Task item ::
Where a line in the listing below holds the word "option", count that line; give the total alone.
[[ The input, beginning ]]
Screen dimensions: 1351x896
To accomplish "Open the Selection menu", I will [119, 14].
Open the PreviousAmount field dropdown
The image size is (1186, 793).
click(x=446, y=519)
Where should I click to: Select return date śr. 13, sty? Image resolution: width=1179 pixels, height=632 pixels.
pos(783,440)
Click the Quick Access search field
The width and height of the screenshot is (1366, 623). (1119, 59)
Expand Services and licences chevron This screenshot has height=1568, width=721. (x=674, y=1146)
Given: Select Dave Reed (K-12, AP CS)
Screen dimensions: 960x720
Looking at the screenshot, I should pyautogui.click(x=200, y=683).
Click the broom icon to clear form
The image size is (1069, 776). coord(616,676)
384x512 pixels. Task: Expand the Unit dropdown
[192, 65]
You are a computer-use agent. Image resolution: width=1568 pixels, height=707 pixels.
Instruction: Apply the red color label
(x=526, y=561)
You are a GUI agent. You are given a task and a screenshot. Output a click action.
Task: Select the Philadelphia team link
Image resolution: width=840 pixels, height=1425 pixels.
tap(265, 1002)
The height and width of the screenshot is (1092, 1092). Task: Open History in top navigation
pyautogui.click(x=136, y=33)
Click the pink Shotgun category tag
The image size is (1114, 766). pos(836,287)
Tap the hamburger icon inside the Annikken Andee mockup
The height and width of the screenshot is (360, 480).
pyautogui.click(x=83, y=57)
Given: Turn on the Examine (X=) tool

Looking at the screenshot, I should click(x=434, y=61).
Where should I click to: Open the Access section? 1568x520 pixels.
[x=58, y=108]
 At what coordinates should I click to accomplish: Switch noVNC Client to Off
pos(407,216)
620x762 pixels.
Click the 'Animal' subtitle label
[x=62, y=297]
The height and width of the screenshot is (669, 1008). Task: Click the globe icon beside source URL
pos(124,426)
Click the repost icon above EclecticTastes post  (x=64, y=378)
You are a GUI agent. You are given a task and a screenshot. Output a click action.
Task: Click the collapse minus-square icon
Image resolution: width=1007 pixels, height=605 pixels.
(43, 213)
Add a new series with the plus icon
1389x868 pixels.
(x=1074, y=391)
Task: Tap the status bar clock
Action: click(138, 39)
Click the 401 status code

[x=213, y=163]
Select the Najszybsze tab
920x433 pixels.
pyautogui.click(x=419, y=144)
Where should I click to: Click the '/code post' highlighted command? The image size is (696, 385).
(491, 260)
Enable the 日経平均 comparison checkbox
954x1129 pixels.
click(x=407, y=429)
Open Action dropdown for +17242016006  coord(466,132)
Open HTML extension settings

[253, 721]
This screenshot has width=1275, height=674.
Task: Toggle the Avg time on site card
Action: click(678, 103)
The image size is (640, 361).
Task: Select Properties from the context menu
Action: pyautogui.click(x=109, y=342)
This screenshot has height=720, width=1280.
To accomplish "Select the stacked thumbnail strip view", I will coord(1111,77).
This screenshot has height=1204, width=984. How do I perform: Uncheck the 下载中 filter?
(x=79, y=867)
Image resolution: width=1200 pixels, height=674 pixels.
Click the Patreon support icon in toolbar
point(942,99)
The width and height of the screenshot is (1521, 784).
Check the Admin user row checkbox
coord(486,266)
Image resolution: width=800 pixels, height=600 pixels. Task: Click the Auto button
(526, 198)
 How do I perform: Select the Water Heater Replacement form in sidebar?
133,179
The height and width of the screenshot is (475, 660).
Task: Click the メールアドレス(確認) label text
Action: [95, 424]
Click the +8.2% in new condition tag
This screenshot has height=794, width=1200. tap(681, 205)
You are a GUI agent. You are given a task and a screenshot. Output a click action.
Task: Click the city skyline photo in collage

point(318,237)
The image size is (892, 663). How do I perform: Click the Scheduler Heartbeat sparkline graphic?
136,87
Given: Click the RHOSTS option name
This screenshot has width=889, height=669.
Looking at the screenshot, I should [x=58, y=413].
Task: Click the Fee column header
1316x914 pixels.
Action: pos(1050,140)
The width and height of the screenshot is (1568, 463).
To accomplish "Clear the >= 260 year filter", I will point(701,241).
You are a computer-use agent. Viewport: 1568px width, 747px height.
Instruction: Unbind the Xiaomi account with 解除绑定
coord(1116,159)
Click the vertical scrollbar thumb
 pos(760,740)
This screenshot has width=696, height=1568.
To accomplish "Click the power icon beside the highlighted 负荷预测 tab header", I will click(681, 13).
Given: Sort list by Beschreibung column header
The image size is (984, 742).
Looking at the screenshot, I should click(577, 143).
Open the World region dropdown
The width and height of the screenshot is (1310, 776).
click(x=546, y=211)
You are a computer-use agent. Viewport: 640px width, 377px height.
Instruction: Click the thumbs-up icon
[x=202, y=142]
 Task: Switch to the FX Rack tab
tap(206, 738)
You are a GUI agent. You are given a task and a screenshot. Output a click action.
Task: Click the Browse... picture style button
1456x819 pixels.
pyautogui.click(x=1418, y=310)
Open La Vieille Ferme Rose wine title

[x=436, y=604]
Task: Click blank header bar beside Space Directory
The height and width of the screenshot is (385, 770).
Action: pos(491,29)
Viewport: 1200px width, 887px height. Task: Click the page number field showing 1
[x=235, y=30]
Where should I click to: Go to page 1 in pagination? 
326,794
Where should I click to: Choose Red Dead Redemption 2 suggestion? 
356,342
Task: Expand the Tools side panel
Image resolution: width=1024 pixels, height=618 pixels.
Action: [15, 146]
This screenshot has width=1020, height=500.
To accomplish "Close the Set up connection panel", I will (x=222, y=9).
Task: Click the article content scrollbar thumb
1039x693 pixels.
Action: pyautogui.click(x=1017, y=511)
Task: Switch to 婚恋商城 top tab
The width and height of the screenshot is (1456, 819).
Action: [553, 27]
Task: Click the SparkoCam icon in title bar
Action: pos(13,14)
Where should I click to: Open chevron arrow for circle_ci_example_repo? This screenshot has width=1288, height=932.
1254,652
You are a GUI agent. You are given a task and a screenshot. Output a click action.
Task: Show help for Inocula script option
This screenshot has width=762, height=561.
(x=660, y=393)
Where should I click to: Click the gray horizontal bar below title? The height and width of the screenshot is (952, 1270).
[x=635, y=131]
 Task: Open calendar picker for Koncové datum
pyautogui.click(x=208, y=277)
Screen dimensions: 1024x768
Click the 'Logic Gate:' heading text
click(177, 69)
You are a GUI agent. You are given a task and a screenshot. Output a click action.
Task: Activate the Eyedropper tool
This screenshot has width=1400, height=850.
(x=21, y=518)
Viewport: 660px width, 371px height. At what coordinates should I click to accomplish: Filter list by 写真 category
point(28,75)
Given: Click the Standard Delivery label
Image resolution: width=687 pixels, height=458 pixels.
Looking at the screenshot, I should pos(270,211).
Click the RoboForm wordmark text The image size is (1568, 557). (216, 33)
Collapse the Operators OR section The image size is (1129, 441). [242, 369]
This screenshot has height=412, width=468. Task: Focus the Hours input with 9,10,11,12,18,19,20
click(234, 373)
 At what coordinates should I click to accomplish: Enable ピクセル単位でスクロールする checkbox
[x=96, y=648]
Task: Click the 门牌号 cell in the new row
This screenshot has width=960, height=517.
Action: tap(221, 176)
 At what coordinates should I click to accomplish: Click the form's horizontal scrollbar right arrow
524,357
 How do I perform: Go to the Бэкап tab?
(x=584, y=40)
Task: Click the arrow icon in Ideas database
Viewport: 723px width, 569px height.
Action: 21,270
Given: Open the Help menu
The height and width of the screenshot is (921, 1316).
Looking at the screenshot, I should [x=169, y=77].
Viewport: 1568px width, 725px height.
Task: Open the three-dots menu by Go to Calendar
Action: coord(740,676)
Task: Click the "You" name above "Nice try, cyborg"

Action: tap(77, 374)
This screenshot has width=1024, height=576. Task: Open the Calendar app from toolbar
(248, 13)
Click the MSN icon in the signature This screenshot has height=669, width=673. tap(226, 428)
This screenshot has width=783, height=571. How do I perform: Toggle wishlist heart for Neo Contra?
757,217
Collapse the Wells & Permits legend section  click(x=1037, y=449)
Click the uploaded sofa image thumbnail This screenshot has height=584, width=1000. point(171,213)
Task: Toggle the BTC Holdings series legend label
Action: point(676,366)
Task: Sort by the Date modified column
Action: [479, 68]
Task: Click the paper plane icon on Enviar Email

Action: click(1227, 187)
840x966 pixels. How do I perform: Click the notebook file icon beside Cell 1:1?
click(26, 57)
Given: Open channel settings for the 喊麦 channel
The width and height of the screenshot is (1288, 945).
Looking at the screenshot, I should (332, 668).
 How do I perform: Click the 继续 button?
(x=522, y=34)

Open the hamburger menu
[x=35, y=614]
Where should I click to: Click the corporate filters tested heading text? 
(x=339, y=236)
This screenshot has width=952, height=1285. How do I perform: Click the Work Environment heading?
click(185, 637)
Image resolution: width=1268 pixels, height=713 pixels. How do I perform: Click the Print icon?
[[ The input, end ]]
Answer area ::
2